Я устала. Я хочу уснуть. Нет, лучше умереть. И прошу вас, не надо меня больше воскрешать.
ЗАТЕЯ
Вопросы Ученика
— Скажите,— спросил Ученик Бородатого,— в какой мере можно доверять тому, что они пишут? Что тут есть правда, что — творческий, если можно так выразиться, вымысел?
— Это установить невозможно до тех пор,— сказал Бородатый,— пока мы не получим базу для проверки, т.е. пока не индивидуализируем больных и не установим точно обстоятельства их прошлой жизни.
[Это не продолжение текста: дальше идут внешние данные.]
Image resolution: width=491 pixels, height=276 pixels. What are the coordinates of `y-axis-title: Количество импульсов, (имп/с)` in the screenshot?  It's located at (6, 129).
— А можно ли получить такую базу?
— Судя по всему — нет. Индивидуальность человека неповторима. Это значит, что, утратив ее, мы уже не сможем ее восстановить. Можно лишь подобрать новую имитацию личности под некоторую данную индивидуальность. Или — найти некоторую известную реальную судьбу, более или менее подходящую под то, что пишут о себе больные в состоянии квазииндивидуализации. Но суть проблемы не в этом...
Художник
Наконец-то я привел в порядок наши склады, говорит Художник. Отличная, можно сказать, выставка получилась. Заходи, кое-что поучительное для себя извлечешь. Что, например? Ну, например, увидишь воочию эволюцию нашего руководства в области искусства. Первоначально у нас лупили за малейшие отклонения от соцреализма как в техническом, так и в содержательном плане. Постепенно ограничения ослабевали. И сейчас мы отстаем от Запада всего на сорок лет. Это уже пустяки. Зато по другой линии у нас имел место явный прогресс. Сначала лупили даже очевидные бездарности, если они отклонялись от установленных норм. Потом стали лупить лишь способных. С годами требования к способностям повышались. Чтобы быть избитым, надо было быть уже не просто способным, но очень способным, талантливым, ярко талантливым, выдающимся талантом. Сейчас к нам стали попадать такие произведения, что пальчики оближешь. Где их творцы? Ну, это не по моей части. Спроси у Лысого. Или у твоего покровителя Бородатого. Откуда мне известно это? А ты думаешь, тут можно что-то сохранить в тайне? Хочешь, я тебе скажу, на кого ты сейчас работаешь? На какую тему материалы собираешь, сколько за это получишь? Не пугайся! Лучший способ сохранить что-то в тайне — разболтать это всем. Не ты первый, не ты последний. В общем, заходи. Пока!
Из дневника Мальчика
Отец Друга лежал одетый на тахте, основательно подвыпивший. Под глазом у него мощный фонарь. Хотя он и пьяница, но не дурак. Говорить с ним интересно. Этот ваш изм, говорит он, не открывая глаз и не вынимая потухшую сигарету изо рта, явное г...о. Почему же наш, возражаю я. Скорее ваш. Это вы его строили, а не мы. А нам расхлебываться за вас приходится. Какая разница, говорит он. Пусть наш. Все равно же г...о. Но мы его не строили. Как так, говорит Друг. Значит, дедушка и бабушка виноваты. И они не строили, говорит Отец. А кто же его строил, спрашиваю я. Никто, говорит он. Сам построился. Такую дрянь и строить не надо, сама вырастет. Этого вам не понять. Не всегда же так было, говорю я. В войну, болтают люди, было лучше. Вера, подъем... Вы, ребята, грамотные, говорит он. Возьмите и посчитайте сами... Ну, к примеру, так. Разбейте армию на три уровня: низший, средний и высший. Посчитайте процент убитых, раненых, награжденных. Посмотрите, как это все преподносилось. Полководец А взял город В! Войска С освободили Д! И это, скажу я вам, не просто литературная форма, а суть дела. А теперь? Чьи рожи кажут по телевизору? Включите-ка! Голову даю на отсечение, какая-нибудь высшая дрянь кривляется. Кому памятники при жизни ставят?! Перегибаешь, говорит Друг. Трудящихся тоже показывают. Показывают, говорит Отец. А кого? Зачем? Хвалить и превозносить наше г...о и наших вождей. «Простой» человек у нас в почете!! Ищите дураков! Холуй у нас в почете. А как же иначе, говорит Друг. Всех вождями не сделаешь. А я разве спорю, говорит Отец. Я и говорю, нельзя иначе. Только все равно г...о! Хочешь человеком быть — лезь в директора, иначе ты — вошь. А полезешь в директора — станешь крысой. Вот вам задачка! Решайте! А где же выход, спрашиваю я. Это что еще за слово такое «выход», спрашивает он. Интеллигентские выдумки. Смешно! А меня милиционер за интеллигента принял. И влепил, как видите. Ни за что, ни про что. Просто так, для тренировки, надо полагать. На работу напишут, говорю я. Не напишут, говорит он. Раз по морде получил, не напишут. У них, брат, своя этика.